ОГ: Я считаю, я это и пациентам своим говорю, чтоб они понимали, как себя вести. Потому что люди, особенно молодые, особенно активные люди, считают, что раз болезнь, острый период прошел, значит, все, надо идти уже, где-то чем-то заниматься, не залеживаться. Есть же разные люди, есть такие, которых нужно поднимать, потому что залеживаться тоже нельзя, надо ходить. А есть такие, которых надо снимать с турников и везде, потому что этого тоже делать нельзя. Я считаю, что острый процесс при этом заболевании длиться не менее трех месяцев. Острый процесс – это вся та морфология, которая происходит у нас с вами в организме, и она не видна, и она ничем не…

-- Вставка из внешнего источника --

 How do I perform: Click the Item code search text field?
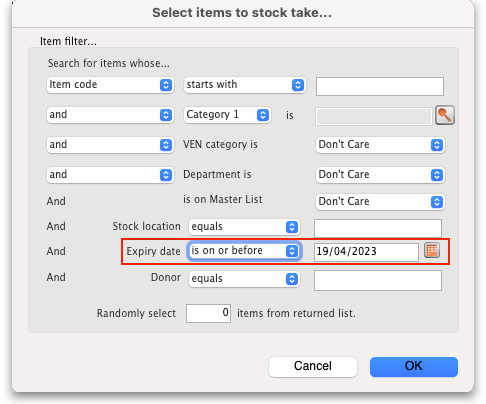click(380, 86)
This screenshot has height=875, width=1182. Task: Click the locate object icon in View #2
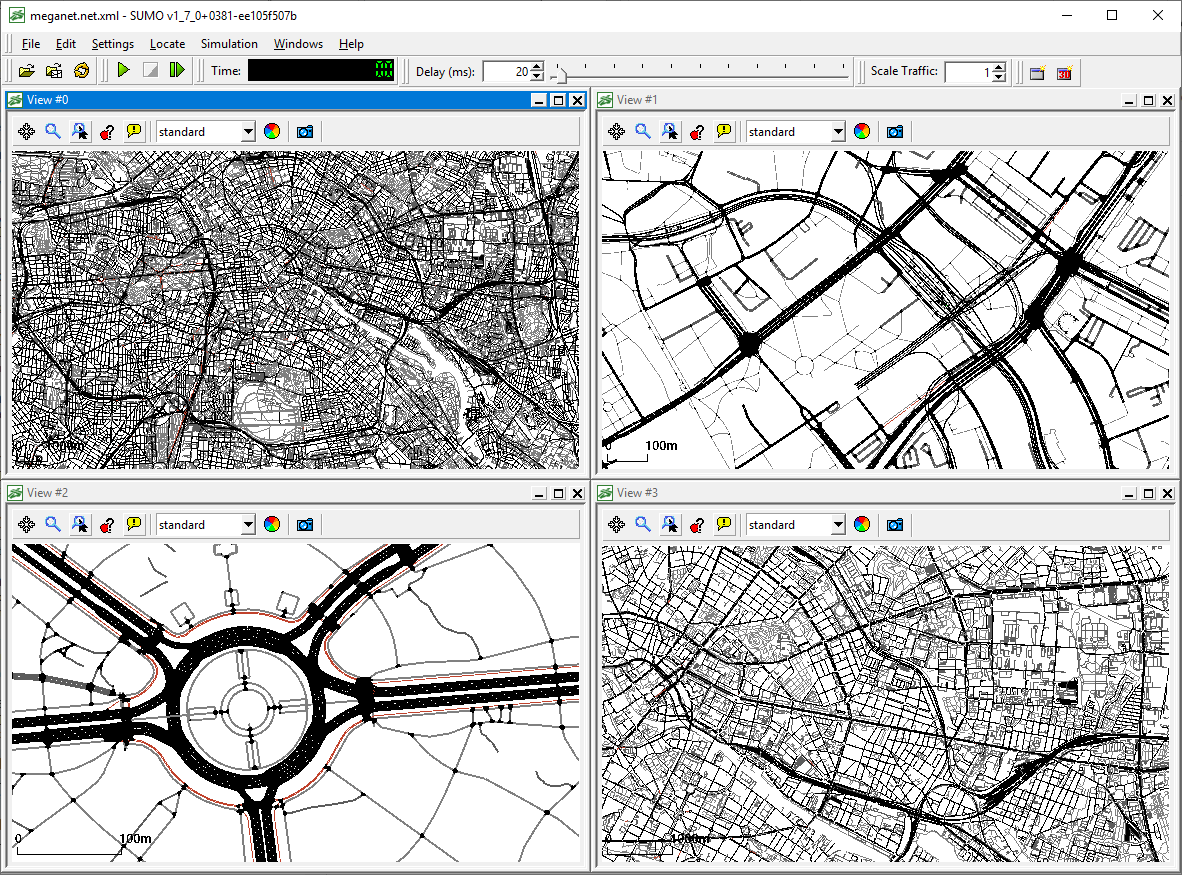point(80,524)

НВ: Ольга Анатольевна, что такое острый процесс? Это продолжение каких-то процессов в организме, или это способность человека заразить другого?

ОГ: Нет, острый процесс, в данном случае, это именно все те патоморфологические изменения, которые наступают, видите, это заболевание долгое, это не грипп, за неделю…

НВ: Не опасен при этом уже?

ОГ: Нет, это я говорю, чтоб люди понимали, что нужно в течении этого месяца понимать, и они же многие и жалуются, то вышли, уже начинается сердцебиение… То есть, я думаю, так, почему я так думаю, потому что это не только при этом заболевании, где считается все морфологическое, постепенно. Это есть и среднетяжелое течение. А есть и тяжелое течение, например, в легких изменения, у нас есть пациенты, которые уже три-четыре месяца прошли, а остаются эти изменения. Но будут ли они пожизненно – еще тоже неизвестно. А о заразности, как раз, вот мы возвращаемся к тестированию, так уже стало известно, что больной практически после 2-14, там, 10+3 дня, ну, две недели, после появления клинических симптомов, или ПЦР первого, он уже практически не заразен для окружающих. Поэтому смысл…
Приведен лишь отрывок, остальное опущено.